Monday, March 14, 2011

Japanese inspired and angered; resigned to more quakes


An injured girl is brought to a Japanese Red Cross hospital after being evacuated from the area hit by tsunami in Ishinomaki March 13, 2011

While images of brutal destruction wreaked by a devastating earthquake and tsunami have stunned the nation and the world, Japanese are finding both inspiration and reasons to vent in the aftermath of the disaster.

One sentiment that is emerging is that such a calamitous event could occur again at any time, in any place.

“We don’t know when it will happen to us,” said Masatoshi Masuda, 52, a seal carver in the southwest city of Kagoshima, far from the deadly, three-meter-high waves that surged across farmland, villages and cities in Japan’s northeast Friday.

Masuda noted that an active volcano, Mount Sakurajima, spews ash onto Kagoshima almost daily. And not far away is Shinmoedake, another volcano that began erupting in late January in its most significant activity in some 300 years.



“We’re worried about what will happen next time,” Masuda said. “But whatever happens it won’t be a surprise.”

A clearer picture of the deaths from the massive quake was emerging with estimates reaching at least 10,000, and damage at least in the tens of billions of dollars.

Letters to the editor printed in the Asahi Shimbun newspaper Sunday ran through a range of emotions, from praising the spirit of extending helping hands to strangers to fuming why infrastructure could collapse in this technologically advanced country.

Akiko Takushima, 46, of Yokohama, which neighbors Tokyo, said the tragedy brought out the best in people. She was forced to walk for more than six hours to get home Friday night when train service in the Tokyo region was shut down.

“It was terrible, but I was touched by many warm hearts along the way,” she said, singling out people who served passers-by tea or recharged cellphone batteries.

Aiko Miyake, a 21-year-old from Ashiya City, in western Hyogo prefecture, who was in Tokyo for job interviews when the quake struck, wrote that the events left her sober and pensive. Experiencing the temblor made her think of Japan’s last severe earthquake, in Ashiya’s neighboring Kobe in 1995, when she was 6 years old.

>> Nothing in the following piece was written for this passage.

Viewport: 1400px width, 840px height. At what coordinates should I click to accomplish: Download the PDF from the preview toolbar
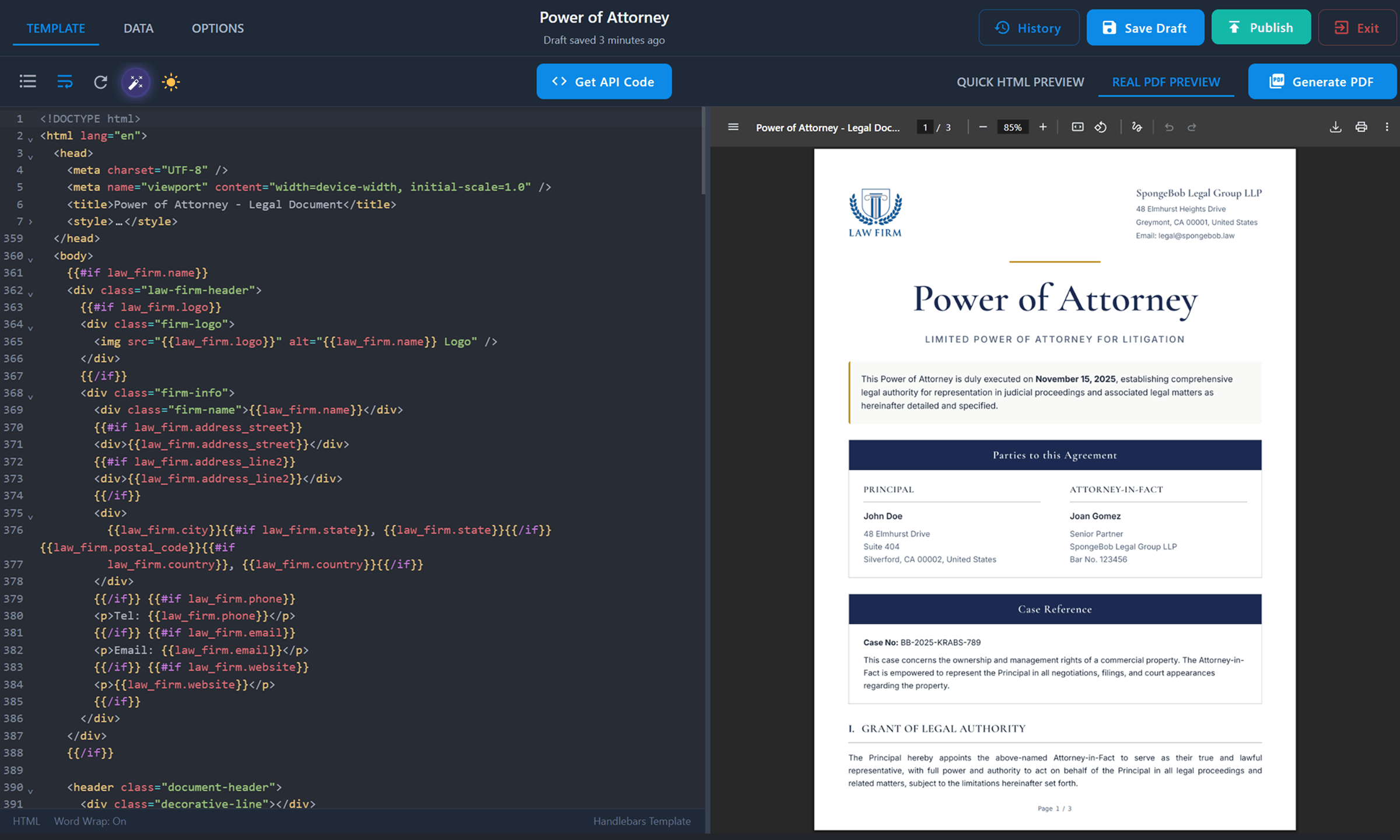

Others found things with which to find fault.

Naohiro Hoshina, a 47-year-old worker with a shipping company in Fujisawa, west of Tokyo, wished recovery to tsunami victims but fumed at how local mobile phone systems were taken out. “Isn’t the basic point of having a mobile phone to make phone calls?” he asked.

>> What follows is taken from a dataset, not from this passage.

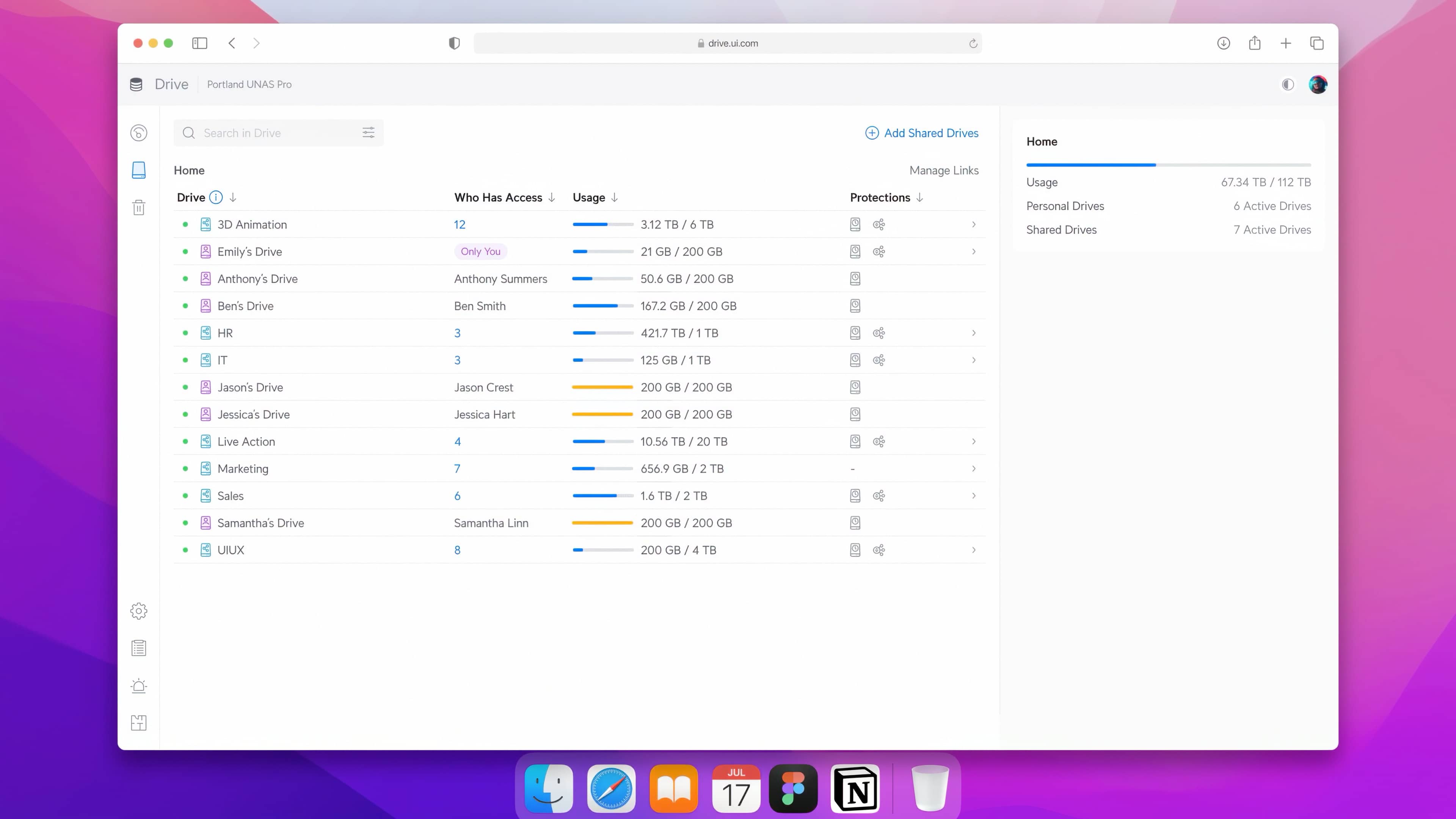Expand details for the UIUX drive
The width and height of the screenshot is (1456, 819).
(x=974, y=549)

Government aid efforts has also fallen short, Akemi Kanno said Sunday in Rikuzentakata, a town in the northeast prefecture of Iwate that was devastated by the tsunami.

“At the quake response headquarters, they are not providing food. All the lifelines are down,” Kanno, 53, told Reuters.

“I went to the headquarters but the mayor was standing outside laughing, and that made me upset,” she said. “I do not know what the national government is doing.”

Naomi Shioda, 52, Niigata City, said she trusted authorities. “I think the government understands the best so is in the best position to speak and to save lives.”

The tragedy struck close to home because her son just finished his second year in college in Sendai, a city to which many Niigata residents aspire to live, and it took six to seven hours for him to get word to her that he was safe.

Shioda says she is resigned to “the big one” hitting her backyard. “I thought it would come to Niigata,” she said. “But I didn’t think it would be so strong, or that I’d be watching it live, watching people die.”

Now, after shedding many tears while watching newscasts, she can’t watch anymore, she says, and avoids TV news.

Mami Takano, a student who just finished her first year at Waseda University in Tokyo, was travelling on Japan’s northern island of Hokkaido when the tragedy struck. She was glued first to Twitter reports on her phone, then to the nonstop TV news.

She agonizes over the quake and tsunami victims, with reports of hundreds of bodies found in some towns, but says these last few days have taught her a lesson in social media. Some of the Twitter reports were false, she said, such as one saying a Cosmo Oil refinery going up in flames would lead to toxic rain.

“Good judgment is very important,” Takano said.